What bitrate cap should you select? CRF sets quality, while the bitrate cap sets the budget. In most cases, you should consider using your existing cap. As we’ve seen, with easy-to-encode clips, capped CRF should deliver about the same quality of experience with the potential for bitrate savings. For hard-to-encode clips, capped CRF should deliver the same QoE with the potential for some bitrate savings on easy-to-encode sections of your broadcast.

Note that identifying the optimal CRF value will vary according to the complexity of your video files, as well as frame rate, resolution, and bitrate cap. If you plan to implement capped CRF with Quadra or any encoder, you should run similar tests on your standard test clips using your encoding parameters and draw your own conclusions.

Now let’s examine capped CRF and HEVC.

Choosing the CRF Value and Bitrate Cap – HEVC

Table 2 shows the results of HEVC encodes using CBR at 4.5 Mbps and the specified CRF values with a cap of 4.5 Mbps. With these test clips and encoding parameters, Quadra’s CRF values produce nearly the same result, with CRF values 21-23 appropriate for premium services and 25 – 27 good settings for UGC content.

Capped CRF - Table 2. CBR and capped CRF bitrates and VMAF scores for HEVC encoded clips.
Table 2. CBR and capped CRF bitrates and VMAF scores for HEVC encoded clips.

Again, the cap is yours to set; we arbitrarily reduced the H.264 bitrate cap of 6 Mbps by 25% to determine the 4.5 Mbps cap for HEVC.

Capped CRF Performance

Note that as currently tested, capped CRF comes with a modest performance hit, as shown in Table 3. Specifically, in CBR mode, Quadra output twenty 1080p30 H.264-encoded streams.

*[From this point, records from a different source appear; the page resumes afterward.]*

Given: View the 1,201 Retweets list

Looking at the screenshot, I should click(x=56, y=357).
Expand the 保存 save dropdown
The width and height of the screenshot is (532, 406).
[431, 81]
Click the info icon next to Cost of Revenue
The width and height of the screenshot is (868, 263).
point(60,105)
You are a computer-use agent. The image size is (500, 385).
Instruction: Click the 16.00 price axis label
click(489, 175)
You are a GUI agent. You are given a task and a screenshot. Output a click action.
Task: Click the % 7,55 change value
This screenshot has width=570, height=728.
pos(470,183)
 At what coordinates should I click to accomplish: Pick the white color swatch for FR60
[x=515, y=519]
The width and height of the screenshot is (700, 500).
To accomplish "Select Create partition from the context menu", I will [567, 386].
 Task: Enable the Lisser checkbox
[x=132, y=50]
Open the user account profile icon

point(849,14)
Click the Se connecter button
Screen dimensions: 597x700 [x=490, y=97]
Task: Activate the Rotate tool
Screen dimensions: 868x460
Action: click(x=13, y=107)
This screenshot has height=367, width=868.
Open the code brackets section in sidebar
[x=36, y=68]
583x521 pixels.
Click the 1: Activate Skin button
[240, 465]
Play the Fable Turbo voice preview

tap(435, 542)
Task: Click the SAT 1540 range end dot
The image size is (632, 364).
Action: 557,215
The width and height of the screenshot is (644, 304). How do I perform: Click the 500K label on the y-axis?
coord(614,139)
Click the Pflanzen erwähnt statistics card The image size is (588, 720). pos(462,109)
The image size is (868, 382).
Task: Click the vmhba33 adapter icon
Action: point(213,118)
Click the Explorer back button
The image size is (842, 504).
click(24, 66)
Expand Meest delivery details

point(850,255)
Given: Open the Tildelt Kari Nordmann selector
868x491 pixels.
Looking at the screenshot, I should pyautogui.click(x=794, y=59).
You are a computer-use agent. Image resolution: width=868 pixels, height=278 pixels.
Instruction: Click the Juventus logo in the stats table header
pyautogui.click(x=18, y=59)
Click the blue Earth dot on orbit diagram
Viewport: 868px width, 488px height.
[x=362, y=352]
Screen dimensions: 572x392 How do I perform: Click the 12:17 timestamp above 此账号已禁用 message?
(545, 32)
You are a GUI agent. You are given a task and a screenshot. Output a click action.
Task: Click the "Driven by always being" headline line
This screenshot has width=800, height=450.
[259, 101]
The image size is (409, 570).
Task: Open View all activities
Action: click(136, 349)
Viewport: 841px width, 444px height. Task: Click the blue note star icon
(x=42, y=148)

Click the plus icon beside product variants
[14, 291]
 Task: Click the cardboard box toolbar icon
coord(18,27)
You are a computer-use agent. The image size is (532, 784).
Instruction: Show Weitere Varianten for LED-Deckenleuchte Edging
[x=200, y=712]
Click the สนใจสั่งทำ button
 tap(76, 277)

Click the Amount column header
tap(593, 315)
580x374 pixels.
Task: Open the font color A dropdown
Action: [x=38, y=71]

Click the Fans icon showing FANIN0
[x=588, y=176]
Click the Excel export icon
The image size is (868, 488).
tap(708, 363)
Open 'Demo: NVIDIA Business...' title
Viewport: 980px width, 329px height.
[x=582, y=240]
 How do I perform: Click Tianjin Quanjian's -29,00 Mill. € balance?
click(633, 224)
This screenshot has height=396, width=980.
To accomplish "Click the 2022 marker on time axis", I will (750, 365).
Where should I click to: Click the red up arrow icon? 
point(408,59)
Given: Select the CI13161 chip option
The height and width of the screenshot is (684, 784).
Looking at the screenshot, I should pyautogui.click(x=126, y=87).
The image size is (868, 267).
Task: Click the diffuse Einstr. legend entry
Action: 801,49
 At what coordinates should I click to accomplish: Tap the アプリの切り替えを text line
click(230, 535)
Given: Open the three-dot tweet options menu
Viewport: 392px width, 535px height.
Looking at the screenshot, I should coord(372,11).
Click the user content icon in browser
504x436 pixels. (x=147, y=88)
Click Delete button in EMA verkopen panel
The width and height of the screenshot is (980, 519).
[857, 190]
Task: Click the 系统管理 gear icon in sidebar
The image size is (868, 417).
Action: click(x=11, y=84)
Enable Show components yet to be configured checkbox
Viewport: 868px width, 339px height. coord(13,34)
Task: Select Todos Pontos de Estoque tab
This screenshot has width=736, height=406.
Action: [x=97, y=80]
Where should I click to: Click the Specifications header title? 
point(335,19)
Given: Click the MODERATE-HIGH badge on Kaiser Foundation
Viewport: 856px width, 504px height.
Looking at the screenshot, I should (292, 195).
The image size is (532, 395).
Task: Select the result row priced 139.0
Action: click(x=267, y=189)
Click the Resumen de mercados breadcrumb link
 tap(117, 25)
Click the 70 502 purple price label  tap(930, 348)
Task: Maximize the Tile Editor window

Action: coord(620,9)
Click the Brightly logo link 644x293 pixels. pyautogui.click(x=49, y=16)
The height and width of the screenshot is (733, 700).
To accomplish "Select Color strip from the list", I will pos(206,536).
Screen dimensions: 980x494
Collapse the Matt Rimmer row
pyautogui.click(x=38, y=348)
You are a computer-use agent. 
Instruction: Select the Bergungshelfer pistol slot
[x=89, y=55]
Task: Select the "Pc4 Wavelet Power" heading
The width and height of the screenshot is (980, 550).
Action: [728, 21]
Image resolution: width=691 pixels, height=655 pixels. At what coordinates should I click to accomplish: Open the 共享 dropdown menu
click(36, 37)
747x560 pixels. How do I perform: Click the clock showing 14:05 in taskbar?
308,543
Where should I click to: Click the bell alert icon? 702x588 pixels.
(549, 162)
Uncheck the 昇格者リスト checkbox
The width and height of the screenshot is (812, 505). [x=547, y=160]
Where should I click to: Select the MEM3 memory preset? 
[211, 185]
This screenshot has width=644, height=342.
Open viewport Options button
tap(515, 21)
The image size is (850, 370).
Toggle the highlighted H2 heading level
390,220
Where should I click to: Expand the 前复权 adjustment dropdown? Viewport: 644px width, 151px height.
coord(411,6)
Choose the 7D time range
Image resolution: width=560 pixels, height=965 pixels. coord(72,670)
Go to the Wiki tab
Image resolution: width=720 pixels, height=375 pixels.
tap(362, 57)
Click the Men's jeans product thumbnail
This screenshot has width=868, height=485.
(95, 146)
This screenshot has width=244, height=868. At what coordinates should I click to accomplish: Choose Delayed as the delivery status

This dropped to sixteen using capped CRF, a reduction of 20%.

For HEVC, throughput dropped from twenty-three to eighteen 1080p30 streams, a reduction of about 22%. We performed all tests using CRF 21, with a 6 Mbps cap for H.264 and 4.5 Mbps for HEVC. Note that these are early days in the CRF implementation, and it may be that this performance delta is reduced or even eliminated over time.

Capped CRF - Table 3. 1080p30 outputs produced using the techniques shown.
Table 3. 1080p30 outputs produced using the techniques shown.

We installed the Quadra in a workstation powered by a 3.6 GHz AMD Ryzen 5 5600X 6-Core Processor running Ubuntu 18.04.6 LTS with 16 GB of RAM. As you can see in the table, we also tested output for the x264 codec in FFmpeg using the medium and veryfast presets, producing two and five 1080p30 outputs, respectively. For x265, we tested using the medium and ultrafast presets and the workstation produced one and three 1080p30 streams.

Even at the reduced throughput, Quadra’s CRF output dwarfs the CPU-only output. When you consider that the NETINT Quadra Video Server packs ten Quadra VPUs into a single 1RU form factor, you get a sense of how VPUs offer unparalleled density and the industry’s lowest cost per stream and power consumption per stream.

Bandwidth is one of the most significant costs for all live-streaming productions. In many applications, capped CRF with the NETINT Quadra delivers a real opportunity to reduce bandwidth cost with no perceived impact on viewer quality of experience.